Architectural engineers focus on the engineering aspects of buildings; they design the structural systems, the mechanical systems, and the lighting and electrical systems of buildings, while tackling the challenges related to managing the construction process. This makes architectural engineering an ideal profession for individuals with strong math and science skills who are interested in the built environment in general and buildings in particular. While architectural engineers work with architects, they are engineers and not architects.
Architectural engineers design and build facilities that improve our standard of living and quality of life. They are creative problem solvers meeting the challenges of energy needs, building systems, urban development, and community planning. As an architectural engineer, you can design functional and aesthetic lighting solutions create buildings prepared to withstand earthquakes and other natural disasters, or invent affordable green technology to heat, cool, and power homes, offices, and large facilities with energy from the sun.
Curious about the classes you'll take as an architectural engineering major?
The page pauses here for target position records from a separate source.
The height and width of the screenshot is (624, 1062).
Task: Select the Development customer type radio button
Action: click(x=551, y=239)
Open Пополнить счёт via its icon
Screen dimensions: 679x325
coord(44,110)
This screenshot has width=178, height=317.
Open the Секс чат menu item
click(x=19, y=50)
Have a look at the sample undergraduate curriculum.
CU architectural engineering students learn their trade through hands-on work starting in their very first year. Hands-on design projects courses, extra-curricular opportunities such as Engineers Without Borders, and exciting co-op and internship experiences prepare our students with the technical, professional, and team skills that make them competitive for jobs after graduation. Students also have the opportunity to gain professional exposure through student societies on campus, which include the Architectural Engineering Institute and the Illuminating Engineering Society.
Architectural engineering tracks are available in construction management, electrical/lighting systems, mechanical systems, and structural systems. There also is an option to pursue a track in engineering science.
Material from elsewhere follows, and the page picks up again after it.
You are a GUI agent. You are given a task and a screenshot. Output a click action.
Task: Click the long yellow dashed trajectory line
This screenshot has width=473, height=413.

The department has a wide variety of laboratory facilities, including a state-of-the-art building energy facility, an illumination laboratory, and one of the largest structural laboratories in the Rocky Mountain region, all of which offer opportunities for independent study as well as undergraduate and graduate research. Students can participate in research on building efficiency and often work with the University of Colorado facilities management department and the National Renewable Energy Laboratory in Golden, Colorado. Other research opportunities include construction safety, energy-efficient lighting, and a host of structural testing projects on sustainable and energy-efficient materials.
Undergraduate students are encouraged to pursue research opportunities through independent study, the Undergraduate Research Opportunities Program, the Discovery Learning Apprenticeship program, or research assistantships with faculty.
CU graduates in architectural engineering are working at such companies as Accenture, Whiting-Turner Contracting, Elkhorn Construction, Hathaway Dinwiddie Construction, The Shaw Group, Sage Associates, Design West Architecture, and at lighting firms such as Cooper Lighting, LiteControl, and MCLA, to name only a few.
About 20 percent of CU-Boulder engineering bachelor’s graduates (college-wide) continue onto graduate school, gaining admittance to top schools such as MIT, Princeton, Harvard, Cornell, Stanford, University of California Berkeley, and the University of Texas at Austin.
Employment for architectural engineers is estimated to show average growth of between 7 and 13 percent through 2016. Significant growth is expected for jobs in energy efficiency and renewable technologies of building energy systems. (U.S. Bureau of Labor Statistics)
The average starting salary nationally for an architectural engineer in 2010 was $55,265. CU-Boulder graduates with a bachelor's degree in architectural engineering reported an average starting offer of $50,923.